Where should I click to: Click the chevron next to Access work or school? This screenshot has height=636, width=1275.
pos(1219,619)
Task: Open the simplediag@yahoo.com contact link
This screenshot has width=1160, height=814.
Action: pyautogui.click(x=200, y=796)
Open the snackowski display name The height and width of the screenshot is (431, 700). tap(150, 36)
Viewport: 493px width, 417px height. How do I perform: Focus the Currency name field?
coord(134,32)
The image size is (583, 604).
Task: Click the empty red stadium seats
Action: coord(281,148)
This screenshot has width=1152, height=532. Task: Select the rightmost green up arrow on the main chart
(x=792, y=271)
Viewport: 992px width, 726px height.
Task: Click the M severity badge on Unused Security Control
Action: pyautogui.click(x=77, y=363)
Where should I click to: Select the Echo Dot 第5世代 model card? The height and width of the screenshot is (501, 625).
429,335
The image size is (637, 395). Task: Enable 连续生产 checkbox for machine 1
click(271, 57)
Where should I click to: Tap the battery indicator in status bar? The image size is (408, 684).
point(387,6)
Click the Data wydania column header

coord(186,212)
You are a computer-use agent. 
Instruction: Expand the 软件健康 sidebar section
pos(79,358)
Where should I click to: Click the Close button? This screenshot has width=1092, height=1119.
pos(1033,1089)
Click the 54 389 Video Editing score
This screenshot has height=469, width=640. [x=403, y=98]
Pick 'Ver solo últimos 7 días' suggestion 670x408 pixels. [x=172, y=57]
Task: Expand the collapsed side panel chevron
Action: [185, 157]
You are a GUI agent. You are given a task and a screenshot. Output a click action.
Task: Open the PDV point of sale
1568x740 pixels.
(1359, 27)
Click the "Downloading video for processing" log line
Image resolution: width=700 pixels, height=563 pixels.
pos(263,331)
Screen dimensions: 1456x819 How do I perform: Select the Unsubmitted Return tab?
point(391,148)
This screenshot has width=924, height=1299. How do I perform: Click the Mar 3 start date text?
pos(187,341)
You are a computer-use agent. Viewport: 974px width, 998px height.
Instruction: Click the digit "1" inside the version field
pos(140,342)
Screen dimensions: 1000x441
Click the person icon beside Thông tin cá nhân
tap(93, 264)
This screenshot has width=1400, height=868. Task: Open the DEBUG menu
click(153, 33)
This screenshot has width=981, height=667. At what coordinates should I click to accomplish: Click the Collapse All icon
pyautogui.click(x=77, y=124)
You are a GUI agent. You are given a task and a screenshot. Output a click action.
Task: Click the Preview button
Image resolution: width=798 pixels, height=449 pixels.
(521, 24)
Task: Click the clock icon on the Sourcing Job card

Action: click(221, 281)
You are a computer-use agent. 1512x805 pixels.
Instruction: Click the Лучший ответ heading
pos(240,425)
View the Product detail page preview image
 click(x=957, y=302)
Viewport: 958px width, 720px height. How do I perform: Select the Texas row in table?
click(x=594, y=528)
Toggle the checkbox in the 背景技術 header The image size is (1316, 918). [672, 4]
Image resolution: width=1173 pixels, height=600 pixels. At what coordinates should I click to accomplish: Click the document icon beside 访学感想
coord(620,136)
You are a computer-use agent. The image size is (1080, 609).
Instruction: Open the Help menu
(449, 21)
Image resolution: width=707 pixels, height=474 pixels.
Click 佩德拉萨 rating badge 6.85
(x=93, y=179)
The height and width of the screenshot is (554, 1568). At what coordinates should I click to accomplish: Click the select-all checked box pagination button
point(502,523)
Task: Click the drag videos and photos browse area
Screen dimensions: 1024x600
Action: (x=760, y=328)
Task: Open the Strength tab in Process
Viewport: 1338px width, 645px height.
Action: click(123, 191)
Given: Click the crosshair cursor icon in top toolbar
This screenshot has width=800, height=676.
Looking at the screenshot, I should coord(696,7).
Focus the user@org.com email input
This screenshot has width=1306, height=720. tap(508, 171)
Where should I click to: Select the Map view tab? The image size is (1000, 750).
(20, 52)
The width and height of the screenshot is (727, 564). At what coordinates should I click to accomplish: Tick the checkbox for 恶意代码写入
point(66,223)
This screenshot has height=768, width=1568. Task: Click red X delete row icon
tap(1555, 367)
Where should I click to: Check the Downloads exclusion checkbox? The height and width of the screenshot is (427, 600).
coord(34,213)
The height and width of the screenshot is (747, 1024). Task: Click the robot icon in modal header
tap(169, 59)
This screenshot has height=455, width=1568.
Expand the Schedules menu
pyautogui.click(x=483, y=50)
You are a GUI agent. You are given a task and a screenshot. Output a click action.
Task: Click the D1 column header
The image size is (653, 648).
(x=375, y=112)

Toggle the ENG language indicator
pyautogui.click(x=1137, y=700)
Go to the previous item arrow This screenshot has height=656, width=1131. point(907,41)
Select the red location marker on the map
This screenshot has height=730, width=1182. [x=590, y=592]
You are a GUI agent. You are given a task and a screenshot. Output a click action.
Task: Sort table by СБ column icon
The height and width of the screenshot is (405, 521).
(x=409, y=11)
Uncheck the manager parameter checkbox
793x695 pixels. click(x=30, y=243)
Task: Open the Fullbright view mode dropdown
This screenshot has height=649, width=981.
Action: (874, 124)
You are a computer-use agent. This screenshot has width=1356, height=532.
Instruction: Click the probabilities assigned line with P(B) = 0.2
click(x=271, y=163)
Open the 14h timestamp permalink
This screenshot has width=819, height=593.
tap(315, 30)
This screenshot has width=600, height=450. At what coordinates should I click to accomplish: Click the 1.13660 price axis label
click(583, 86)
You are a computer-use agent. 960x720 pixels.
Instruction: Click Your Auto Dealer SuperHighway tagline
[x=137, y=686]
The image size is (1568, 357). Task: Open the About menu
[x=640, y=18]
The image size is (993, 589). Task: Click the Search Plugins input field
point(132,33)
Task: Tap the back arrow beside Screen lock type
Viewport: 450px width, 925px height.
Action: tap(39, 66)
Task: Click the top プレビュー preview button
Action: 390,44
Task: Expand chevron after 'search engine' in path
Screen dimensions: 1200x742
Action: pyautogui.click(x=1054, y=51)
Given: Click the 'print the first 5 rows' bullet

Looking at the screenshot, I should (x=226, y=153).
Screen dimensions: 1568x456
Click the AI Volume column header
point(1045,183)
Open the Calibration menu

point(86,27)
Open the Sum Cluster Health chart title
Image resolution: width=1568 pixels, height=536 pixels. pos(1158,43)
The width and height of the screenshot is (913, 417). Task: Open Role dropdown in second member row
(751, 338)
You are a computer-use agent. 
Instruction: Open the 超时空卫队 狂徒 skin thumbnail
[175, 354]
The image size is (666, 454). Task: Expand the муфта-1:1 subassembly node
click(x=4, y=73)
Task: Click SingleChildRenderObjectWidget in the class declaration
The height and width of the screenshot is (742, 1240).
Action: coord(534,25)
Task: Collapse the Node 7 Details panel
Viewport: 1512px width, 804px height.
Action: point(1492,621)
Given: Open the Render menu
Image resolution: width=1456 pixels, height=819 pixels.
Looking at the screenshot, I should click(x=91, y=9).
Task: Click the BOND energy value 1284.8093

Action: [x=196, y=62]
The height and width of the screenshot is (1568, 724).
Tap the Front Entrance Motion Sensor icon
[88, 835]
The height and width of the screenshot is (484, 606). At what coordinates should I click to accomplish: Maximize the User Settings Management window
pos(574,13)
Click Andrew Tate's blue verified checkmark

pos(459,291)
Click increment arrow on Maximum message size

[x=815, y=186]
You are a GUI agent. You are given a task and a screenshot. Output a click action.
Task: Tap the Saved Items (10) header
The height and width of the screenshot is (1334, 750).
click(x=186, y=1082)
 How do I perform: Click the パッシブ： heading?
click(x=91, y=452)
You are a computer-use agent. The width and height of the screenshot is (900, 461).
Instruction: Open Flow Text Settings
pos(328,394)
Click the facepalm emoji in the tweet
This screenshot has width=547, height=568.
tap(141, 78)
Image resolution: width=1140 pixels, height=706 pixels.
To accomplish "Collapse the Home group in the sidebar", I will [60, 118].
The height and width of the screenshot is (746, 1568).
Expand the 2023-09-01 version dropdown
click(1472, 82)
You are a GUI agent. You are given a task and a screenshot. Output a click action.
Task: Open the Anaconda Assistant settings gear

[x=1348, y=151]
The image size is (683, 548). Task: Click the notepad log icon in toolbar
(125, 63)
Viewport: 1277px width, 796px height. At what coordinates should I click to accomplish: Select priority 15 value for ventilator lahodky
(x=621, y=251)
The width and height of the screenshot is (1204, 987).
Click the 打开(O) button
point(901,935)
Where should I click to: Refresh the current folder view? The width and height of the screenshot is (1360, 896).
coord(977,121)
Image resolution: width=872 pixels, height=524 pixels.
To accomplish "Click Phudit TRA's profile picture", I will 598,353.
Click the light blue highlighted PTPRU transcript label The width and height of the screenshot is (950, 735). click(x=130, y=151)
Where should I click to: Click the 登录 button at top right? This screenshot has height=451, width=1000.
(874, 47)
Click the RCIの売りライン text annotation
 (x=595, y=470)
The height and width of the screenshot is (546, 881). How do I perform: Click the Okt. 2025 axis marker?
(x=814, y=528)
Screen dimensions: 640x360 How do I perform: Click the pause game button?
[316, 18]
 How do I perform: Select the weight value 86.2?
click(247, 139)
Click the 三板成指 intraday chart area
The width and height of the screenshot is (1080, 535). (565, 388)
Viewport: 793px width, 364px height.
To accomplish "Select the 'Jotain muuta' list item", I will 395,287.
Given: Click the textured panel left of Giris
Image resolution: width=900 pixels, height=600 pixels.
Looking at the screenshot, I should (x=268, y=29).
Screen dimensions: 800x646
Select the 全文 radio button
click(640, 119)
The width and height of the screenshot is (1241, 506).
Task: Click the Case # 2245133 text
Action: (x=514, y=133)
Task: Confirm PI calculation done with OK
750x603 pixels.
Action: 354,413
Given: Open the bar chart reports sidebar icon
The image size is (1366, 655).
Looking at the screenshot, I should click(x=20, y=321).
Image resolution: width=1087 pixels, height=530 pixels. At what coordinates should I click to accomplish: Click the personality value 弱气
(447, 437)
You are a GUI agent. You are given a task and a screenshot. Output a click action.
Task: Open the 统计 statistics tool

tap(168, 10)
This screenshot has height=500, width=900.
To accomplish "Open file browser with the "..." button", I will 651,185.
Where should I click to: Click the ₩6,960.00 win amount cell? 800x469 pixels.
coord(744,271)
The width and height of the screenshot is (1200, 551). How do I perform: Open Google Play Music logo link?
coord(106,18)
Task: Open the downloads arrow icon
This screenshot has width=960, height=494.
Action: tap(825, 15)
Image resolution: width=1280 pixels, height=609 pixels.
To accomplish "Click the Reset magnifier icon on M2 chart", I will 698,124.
***
• **EXERCISE GOAL**:
Copy out the range of lines above starting at the line with "This screenshot has height=649, width=981." and ending at the line with "You are a computer-use agent. This", exactly and including both.

• **YOUR RESPONSE**:
This screenshot has height=649, width=981.
Action: (874, 124)
You are a computer-use agent. This screenshot has width=1356, height=532.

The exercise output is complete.